* [Action item]: What's needed is the listing below, repeated word for word with no pictures.
** Task material follows **
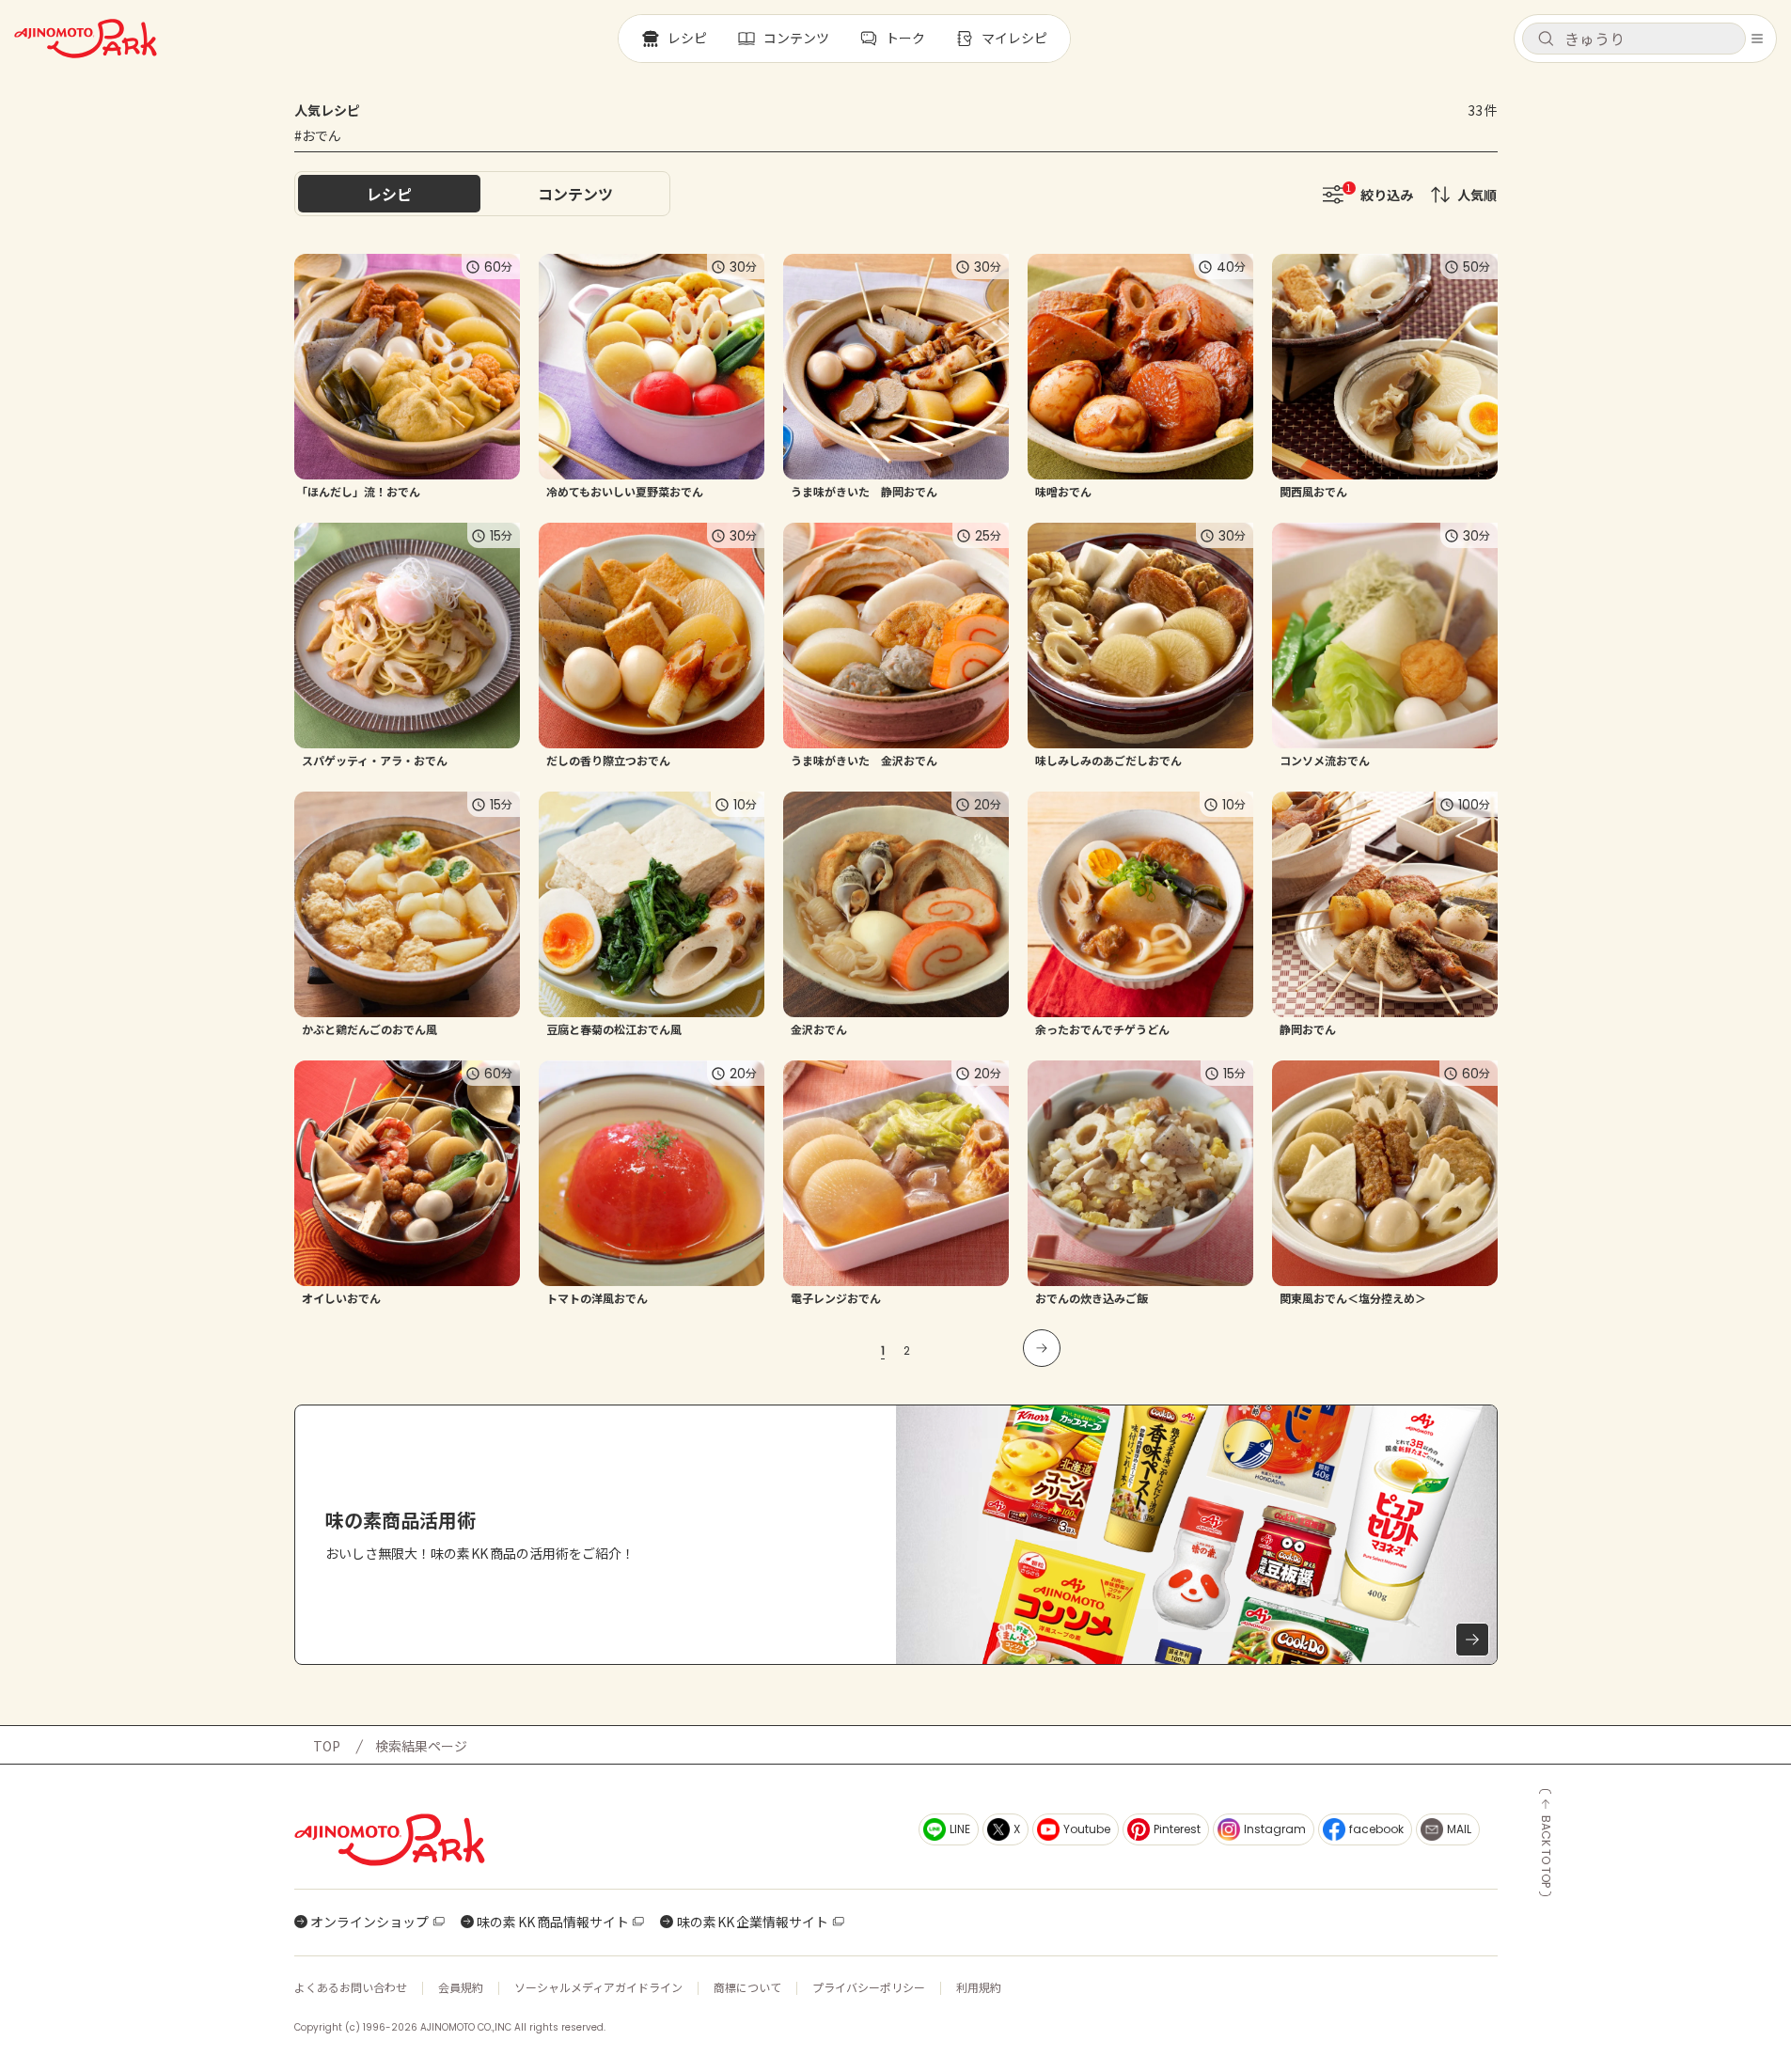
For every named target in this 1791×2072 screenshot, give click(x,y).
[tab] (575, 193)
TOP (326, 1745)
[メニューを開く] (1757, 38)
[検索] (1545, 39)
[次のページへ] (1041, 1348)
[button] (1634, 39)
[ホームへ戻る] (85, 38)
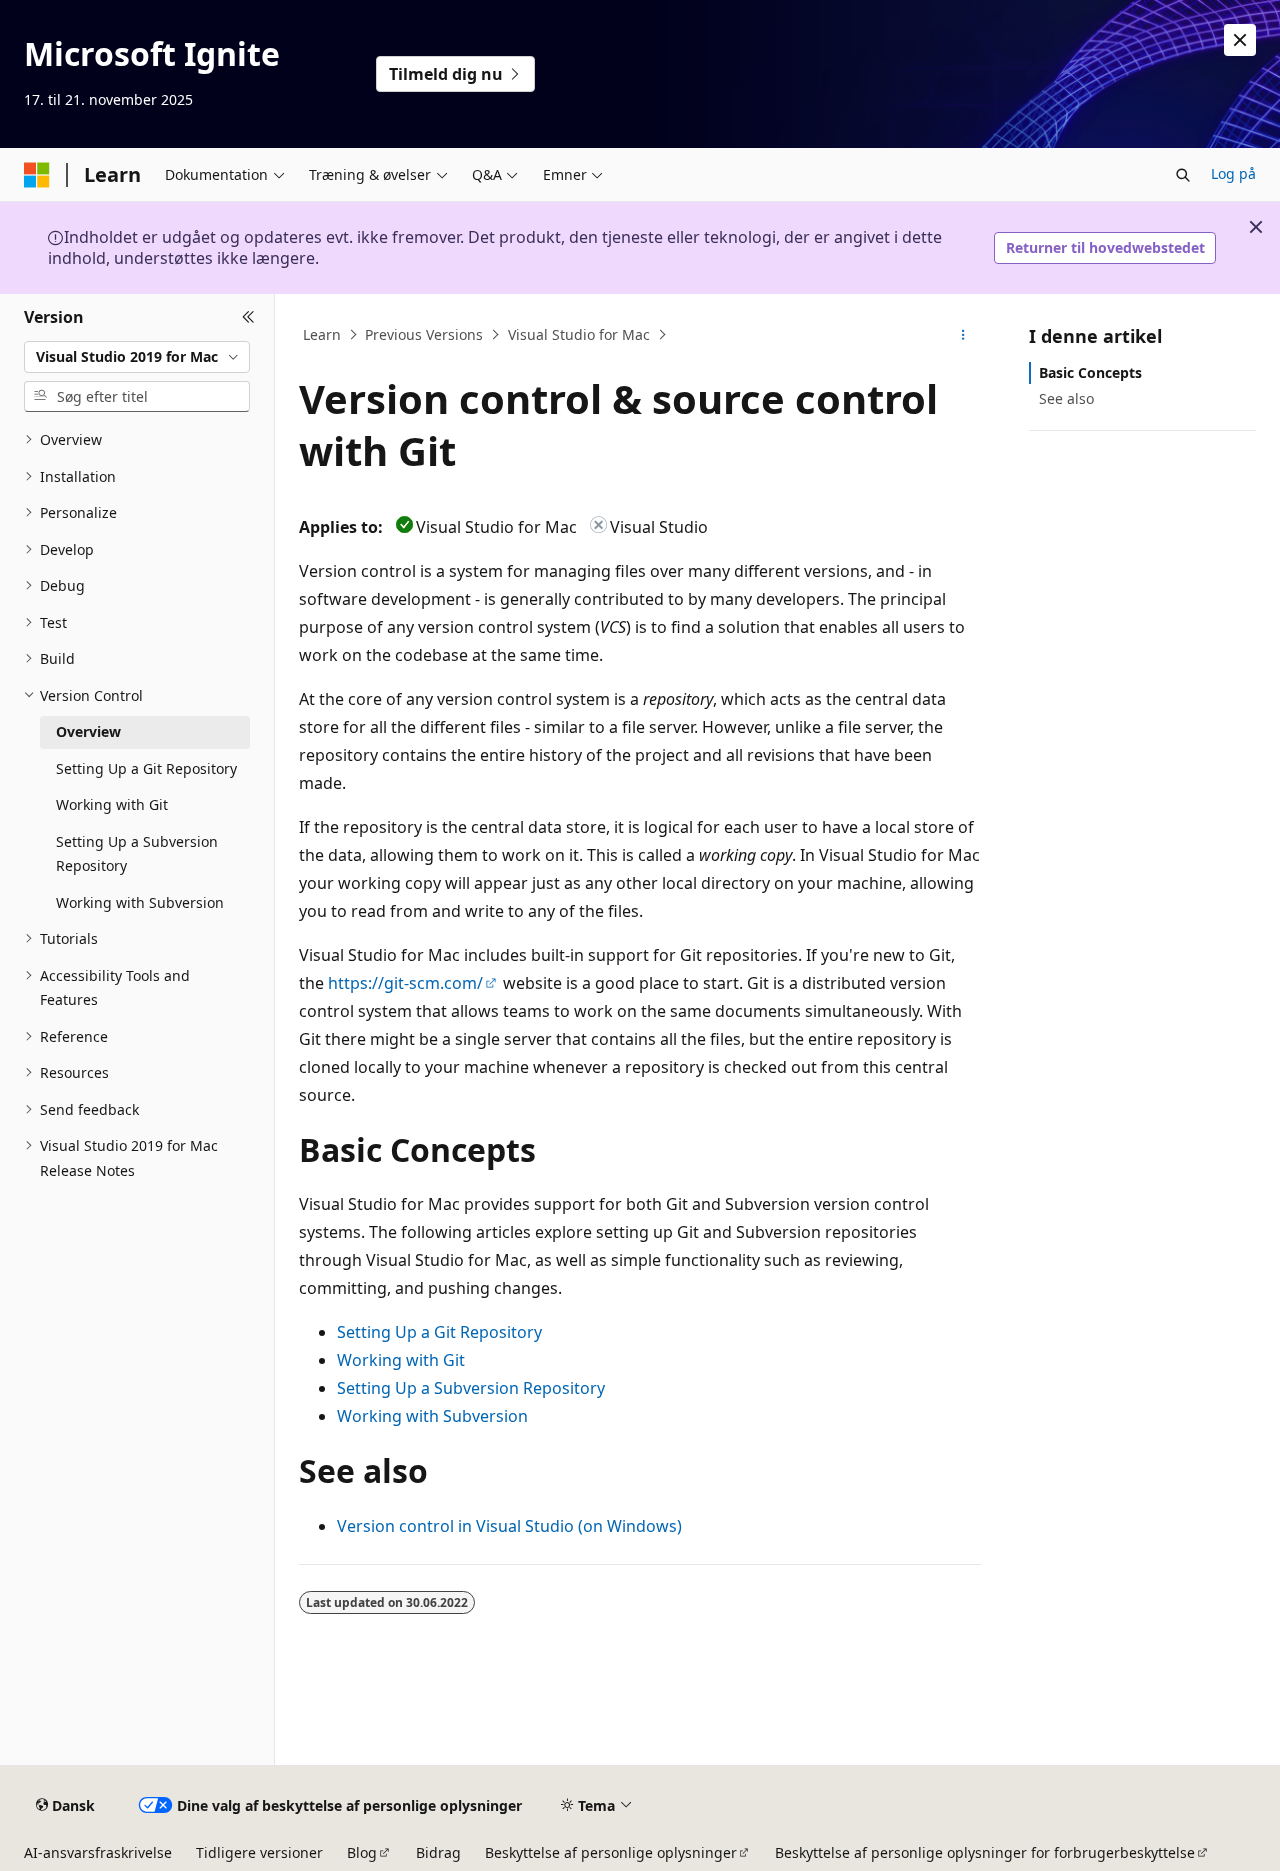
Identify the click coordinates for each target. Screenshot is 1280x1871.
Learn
** End of Task material **
* [Output for this exercise]:
For every named target in this 1791×2072 screenshot, give click(x,y).
[tab] (575, 193)
TOP (326, 1745)
[メニューを開く] (1757, 38)
[検索] (1545, 39)
[次のページへ] (1041, 1348)
[button] (1634, 39)
[ホームへ戻る] (85, 38)
Identify the click coordinates for each target. Screenshot is 1280x1871.
Learn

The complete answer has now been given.